_GIVEN INSTRUCTION_. Reproduce the passage about two brothers word for word, starting with "Growing up, these" and going on through "month, in Tehran.".

_TEXT PROVIDED_.
──────

He spoke with the same emphasis on certain vowels, the endearing accent of northern Iran – my father advising me. When his wife interrupted him, he made a face: “Let me finish!” Yes, let him, I thought. How I wanted to reach out and touch his nose, to capture the words that tumbled from his mouth into a Mason jar, to later hold the glass like a seashell to my ear when I missed my dad.
I returned home to California but I could not forget that close encounter, that feeling of holding something so dear. “Dony joon” echoed in my ears. What solace there was in knowing that so vital a piece of my father, his voice, still lived inside my uncle.
Growing up, these two brothers remained close. They married and filled their houses with children and then emptied them when one was forced to leave with his family and one chose to stay and send his children abroad. One is buried in a cemetery in California and one was buried last month, in Tehran.
The world has gone mad, lives vandalized, families ripped apart, fathers die alone, sons and daughters adrift. We try to make our parents proud, we strive, sometimes we succeed, we assimilate, we raise children who may never know their grandparents, and rarely do we mother our mothers, or nurse them when they become ill.
One spring afternoon, the awful news travels across telephone lines while I’m at my child’s track meet. All in a moment, the pendulum swings back to the street where I grew up. I know exactly where he fell. I know how the telephone rings in that house. I know the sound of that buzzer, unanswered. I know all this from 7,000 miles away.

──────

_GIVEN DATA_.
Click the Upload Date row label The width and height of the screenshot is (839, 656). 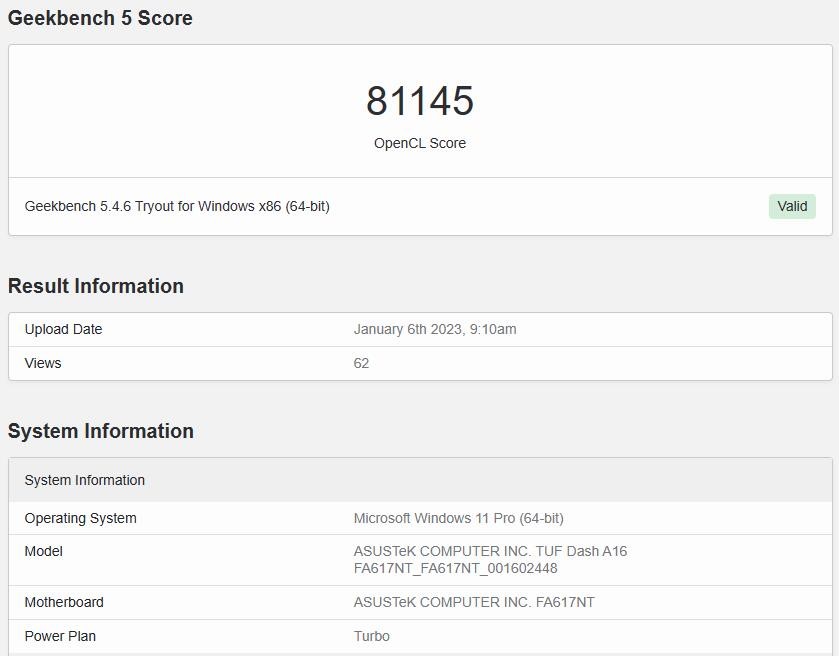[x=63, y=329]
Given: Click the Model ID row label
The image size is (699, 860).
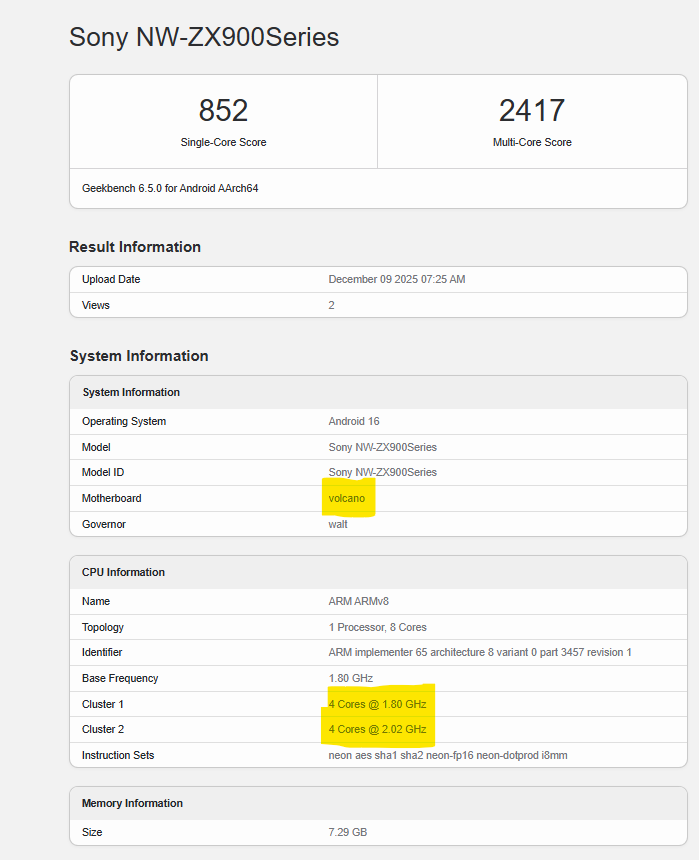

──────

_RESULT BELOW_.
Growing up, these two brothers remained close. They married and filled their houses with children and then emptied them when one was forced to leave with his family and one chose to stay and send his children abroad. One is buried in a cemetery in California and one was buried last month, in Tehran.